> Work instruction
Copy out each line in the material below that has the word "arrows".

> Information provided
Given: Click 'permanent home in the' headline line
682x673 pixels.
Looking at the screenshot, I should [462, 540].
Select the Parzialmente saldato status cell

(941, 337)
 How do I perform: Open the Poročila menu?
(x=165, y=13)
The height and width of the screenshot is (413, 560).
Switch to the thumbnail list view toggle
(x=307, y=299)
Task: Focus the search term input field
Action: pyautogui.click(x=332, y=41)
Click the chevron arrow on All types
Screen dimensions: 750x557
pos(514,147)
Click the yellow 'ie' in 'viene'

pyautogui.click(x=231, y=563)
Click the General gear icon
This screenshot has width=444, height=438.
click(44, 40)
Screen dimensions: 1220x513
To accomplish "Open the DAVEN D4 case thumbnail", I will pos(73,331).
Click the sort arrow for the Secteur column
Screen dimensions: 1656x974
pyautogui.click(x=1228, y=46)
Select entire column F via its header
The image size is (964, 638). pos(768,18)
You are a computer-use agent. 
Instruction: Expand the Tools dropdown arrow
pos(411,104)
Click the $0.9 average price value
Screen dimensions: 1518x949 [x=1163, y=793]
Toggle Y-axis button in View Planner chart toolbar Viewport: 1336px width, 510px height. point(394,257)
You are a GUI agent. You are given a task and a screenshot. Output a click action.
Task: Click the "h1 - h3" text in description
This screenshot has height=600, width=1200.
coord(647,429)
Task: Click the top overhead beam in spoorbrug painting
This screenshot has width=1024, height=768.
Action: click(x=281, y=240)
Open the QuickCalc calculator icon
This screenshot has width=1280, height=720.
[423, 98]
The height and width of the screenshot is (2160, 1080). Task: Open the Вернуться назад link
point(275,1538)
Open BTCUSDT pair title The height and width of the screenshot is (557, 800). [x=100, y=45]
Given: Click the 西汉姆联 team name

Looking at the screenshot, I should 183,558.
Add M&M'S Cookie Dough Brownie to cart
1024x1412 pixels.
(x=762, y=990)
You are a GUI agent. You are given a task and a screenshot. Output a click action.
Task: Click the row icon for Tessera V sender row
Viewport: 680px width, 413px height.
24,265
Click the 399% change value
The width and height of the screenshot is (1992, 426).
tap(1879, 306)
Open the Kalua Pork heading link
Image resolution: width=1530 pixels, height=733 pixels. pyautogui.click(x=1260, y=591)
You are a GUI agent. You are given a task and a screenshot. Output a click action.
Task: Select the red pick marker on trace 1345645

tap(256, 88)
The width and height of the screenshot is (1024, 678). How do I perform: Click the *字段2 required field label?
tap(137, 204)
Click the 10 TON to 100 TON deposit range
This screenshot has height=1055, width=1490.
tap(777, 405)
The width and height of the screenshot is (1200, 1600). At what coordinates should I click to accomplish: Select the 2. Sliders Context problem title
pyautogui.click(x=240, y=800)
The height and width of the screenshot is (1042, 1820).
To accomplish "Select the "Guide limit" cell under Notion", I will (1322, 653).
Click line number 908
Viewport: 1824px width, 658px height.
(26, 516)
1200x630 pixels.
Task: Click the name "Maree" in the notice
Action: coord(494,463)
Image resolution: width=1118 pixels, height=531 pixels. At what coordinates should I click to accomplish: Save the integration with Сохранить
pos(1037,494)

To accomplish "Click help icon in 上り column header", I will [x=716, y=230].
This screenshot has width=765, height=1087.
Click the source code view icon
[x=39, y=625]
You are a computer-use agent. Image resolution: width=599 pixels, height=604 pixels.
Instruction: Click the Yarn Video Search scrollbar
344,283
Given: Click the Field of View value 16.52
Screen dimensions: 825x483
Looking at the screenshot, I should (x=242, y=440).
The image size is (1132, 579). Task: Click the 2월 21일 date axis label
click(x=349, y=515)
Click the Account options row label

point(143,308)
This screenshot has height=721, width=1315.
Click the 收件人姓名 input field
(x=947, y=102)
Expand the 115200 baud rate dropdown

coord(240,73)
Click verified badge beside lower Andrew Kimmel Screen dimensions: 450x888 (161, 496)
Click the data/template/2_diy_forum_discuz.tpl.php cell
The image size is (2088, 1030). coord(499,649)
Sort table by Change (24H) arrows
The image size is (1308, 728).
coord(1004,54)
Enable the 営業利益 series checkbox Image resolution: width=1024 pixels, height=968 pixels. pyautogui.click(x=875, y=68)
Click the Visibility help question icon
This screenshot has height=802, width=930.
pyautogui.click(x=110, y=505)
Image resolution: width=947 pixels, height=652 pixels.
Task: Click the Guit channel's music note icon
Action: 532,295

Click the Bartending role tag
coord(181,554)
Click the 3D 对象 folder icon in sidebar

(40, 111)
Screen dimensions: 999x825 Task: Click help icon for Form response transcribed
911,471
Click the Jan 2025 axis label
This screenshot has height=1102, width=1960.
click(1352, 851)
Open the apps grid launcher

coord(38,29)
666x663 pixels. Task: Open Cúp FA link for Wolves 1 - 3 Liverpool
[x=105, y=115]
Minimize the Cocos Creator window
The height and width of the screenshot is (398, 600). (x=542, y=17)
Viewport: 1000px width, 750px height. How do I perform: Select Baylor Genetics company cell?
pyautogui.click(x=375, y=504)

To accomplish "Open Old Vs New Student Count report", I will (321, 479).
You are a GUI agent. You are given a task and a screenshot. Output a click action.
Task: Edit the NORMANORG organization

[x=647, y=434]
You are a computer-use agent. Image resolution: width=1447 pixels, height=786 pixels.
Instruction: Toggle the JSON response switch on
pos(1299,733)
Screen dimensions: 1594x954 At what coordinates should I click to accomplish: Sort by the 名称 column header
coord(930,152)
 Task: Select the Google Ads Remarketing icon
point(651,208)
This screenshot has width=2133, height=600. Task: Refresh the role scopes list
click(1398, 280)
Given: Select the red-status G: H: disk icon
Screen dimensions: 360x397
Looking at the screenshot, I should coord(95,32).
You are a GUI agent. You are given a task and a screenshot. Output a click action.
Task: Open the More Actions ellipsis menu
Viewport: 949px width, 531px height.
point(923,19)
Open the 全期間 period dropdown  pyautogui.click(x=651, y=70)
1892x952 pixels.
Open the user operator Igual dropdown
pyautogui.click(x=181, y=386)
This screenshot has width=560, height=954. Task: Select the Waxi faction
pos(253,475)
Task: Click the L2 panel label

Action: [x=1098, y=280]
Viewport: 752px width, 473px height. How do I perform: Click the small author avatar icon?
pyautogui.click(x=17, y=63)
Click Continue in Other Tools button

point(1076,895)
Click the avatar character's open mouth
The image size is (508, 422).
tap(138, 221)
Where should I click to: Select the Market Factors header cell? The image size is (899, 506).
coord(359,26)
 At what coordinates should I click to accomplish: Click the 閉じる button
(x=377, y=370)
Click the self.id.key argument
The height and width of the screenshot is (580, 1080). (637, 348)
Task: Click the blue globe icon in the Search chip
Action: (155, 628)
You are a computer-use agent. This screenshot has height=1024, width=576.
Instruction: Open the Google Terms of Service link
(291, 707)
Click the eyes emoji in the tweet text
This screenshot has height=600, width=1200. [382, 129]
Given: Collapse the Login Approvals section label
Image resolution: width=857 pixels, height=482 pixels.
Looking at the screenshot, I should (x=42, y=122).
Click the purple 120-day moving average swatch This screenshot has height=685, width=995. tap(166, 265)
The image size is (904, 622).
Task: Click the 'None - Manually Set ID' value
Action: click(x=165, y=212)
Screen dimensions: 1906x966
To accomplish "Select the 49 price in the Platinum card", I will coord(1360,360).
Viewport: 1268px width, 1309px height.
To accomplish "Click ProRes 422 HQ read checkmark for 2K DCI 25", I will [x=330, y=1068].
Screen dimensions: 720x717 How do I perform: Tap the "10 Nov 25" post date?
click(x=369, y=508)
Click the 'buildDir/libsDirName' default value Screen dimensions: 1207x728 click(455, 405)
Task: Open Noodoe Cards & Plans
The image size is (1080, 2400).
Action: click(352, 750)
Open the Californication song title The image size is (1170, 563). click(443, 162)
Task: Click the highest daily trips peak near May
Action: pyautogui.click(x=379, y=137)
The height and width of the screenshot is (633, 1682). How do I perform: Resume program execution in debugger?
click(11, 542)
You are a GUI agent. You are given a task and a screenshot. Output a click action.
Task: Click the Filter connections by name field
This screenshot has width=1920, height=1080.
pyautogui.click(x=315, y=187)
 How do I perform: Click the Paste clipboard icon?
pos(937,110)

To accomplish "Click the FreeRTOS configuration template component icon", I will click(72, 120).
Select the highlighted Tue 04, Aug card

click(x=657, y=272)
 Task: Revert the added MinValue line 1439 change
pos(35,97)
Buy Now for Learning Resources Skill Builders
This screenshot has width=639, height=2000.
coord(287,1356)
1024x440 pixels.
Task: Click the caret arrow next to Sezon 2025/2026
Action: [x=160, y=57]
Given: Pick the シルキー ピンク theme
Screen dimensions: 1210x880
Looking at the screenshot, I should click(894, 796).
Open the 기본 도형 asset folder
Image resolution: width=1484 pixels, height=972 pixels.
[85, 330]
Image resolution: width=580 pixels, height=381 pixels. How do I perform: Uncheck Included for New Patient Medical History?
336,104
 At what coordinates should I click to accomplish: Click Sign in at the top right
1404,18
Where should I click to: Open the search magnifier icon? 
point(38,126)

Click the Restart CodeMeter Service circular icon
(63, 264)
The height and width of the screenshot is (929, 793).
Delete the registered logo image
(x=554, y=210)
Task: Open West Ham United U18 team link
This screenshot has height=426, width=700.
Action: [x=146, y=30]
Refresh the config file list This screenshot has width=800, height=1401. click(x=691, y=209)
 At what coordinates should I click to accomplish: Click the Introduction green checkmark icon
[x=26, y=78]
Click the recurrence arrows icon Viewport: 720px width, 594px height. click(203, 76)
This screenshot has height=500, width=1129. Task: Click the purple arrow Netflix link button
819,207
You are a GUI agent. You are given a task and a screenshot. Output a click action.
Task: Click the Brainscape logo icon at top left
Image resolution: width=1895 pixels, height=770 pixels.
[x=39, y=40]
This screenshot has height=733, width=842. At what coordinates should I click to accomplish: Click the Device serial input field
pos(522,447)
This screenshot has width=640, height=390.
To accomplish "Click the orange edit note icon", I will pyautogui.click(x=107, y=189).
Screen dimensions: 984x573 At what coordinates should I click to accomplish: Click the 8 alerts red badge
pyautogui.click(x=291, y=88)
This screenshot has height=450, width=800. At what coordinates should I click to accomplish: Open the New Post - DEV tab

> Response box
Sort table by Change (24H) arrows
Click the recurrence arrows icon Viewport: 720px width, 594px height. click(203, 76)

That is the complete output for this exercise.